▸ Problem to work on
Where the word "each" shows up in the entries below, please copy the whole line.

(Collected data entries)
_ _ _ _

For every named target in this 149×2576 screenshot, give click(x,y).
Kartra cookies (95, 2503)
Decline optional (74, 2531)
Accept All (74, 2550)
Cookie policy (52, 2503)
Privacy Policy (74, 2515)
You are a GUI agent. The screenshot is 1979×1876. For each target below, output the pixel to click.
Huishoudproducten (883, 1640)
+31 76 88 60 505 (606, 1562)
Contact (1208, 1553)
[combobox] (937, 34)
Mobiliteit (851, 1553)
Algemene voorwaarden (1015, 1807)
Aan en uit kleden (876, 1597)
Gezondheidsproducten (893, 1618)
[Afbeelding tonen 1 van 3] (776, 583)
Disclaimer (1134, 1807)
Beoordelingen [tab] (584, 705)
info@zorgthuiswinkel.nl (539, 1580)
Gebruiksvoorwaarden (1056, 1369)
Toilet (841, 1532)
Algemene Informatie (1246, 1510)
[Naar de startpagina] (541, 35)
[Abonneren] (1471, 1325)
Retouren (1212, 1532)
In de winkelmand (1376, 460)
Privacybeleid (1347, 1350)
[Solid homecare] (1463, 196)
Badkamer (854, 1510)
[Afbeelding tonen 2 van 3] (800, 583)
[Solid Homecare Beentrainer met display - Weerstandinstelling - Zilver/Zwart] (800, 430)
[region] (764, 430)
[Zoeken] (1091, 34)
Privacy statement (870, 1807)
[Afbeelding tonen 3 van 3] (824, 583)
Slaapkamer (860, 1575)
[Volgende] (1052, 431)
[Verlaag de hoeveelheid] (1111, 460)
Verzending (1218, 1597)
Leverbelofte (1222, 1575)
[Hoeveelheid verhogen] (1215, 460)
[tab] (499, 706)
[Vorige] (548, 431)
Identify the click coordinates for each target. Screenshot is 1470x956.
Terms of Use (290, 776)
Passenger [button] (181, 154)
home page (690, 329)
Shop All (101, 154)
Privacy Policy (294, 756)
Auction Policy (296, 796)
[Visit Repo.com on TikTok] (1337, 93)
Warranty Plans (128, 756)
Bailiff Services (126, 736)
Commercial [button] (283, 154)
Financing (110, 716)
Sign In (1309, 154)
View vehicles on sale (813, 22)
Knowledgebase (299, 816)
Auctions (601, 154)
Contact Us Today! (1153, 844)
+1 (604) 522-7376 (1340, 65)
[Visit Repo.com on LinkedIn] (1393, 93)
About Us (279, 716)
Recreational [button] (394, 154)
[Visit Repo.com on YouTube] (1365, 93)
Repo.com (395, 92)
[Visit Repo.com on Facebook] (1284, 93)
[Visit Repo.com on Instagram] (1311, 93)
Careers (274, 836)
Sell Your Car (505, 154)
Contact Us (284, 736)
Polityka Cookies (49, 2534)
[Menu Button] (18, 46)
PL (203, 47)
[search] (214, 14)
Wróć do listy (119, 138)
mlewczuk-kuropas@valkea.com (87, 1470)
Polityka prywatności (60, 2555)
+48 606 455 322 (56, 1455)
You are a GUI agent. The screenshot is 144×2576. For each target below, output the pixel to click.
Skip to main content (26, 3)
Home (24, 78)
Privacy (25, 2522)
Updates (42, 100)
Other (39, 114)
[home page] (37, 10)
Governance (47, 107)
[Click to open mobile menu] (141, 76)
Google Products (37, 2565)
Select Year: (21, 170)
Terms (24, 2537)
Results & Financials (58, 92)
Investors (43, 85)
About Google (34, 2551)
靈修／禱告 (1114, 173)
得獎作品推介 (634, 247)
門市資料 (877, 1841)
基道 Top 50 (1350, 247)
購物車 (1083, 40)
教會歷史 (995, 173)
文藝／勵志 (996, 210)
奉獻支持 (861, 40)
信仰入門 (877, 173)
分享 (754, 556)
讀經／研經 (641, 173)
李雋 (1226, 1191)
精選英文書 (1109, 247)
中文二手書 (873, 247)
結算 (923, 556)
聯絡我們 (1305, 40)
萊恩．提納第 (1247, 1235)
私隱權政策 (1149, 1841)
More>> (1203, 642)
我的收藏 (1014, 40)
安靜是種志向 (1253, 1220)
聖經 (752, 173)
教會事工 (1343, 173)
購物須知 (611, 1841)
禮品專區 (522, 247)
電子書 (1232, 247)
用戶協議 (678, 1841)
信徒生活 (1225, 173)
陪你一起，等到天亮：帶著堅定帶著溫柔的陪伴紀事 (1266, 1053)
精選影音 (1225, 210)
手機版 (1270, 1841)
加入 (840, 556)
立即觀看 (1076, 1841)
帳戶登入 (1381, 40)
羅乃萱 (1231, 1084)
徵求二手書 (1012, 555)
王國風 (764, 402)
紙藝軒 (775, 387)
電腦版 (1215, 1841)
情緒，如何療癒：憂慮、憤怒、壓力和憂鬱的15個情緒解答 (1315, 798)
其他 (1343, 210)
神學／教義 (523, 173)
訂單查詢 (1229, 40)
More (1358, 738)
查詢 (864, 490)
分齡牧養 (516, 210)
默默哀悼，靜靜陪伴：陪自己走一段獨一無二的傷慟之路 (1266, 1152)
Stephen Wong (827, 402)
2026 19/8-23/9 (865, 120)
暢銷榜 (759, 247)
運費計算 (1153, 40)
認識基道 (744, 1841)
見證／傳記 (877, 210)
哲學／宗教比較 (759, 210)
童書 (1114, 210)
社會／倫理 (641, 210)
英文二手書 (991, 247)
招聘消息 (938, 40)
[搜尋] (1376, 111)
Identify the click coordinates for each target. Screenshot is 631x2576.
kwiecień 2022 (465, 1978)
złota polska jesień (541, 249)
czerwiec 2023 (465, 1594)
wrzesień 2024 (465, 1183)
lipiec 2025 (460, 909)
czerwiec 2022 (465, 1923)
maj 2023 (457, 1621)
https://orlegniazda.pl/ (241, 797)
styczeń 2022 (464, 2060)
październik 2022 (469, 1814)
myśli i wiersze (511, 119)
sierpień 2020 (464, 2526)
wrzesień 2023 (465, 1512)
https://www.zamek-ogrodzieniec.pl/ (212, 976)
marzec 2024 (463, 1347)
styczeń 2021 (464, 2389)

_ _ _ _

▸ Exercise output
You are a GUI agent. The screenshot is 1979×1876. For each target below, output the pixel to click.
Identify the click coordinates for each target. Screenshot is 1470x956.
You are a GUI agent. The screenshot is 144×2576. For each target below, output the pixel to click.
Identify the click coordinates for each target. Screenshot is 631x2576.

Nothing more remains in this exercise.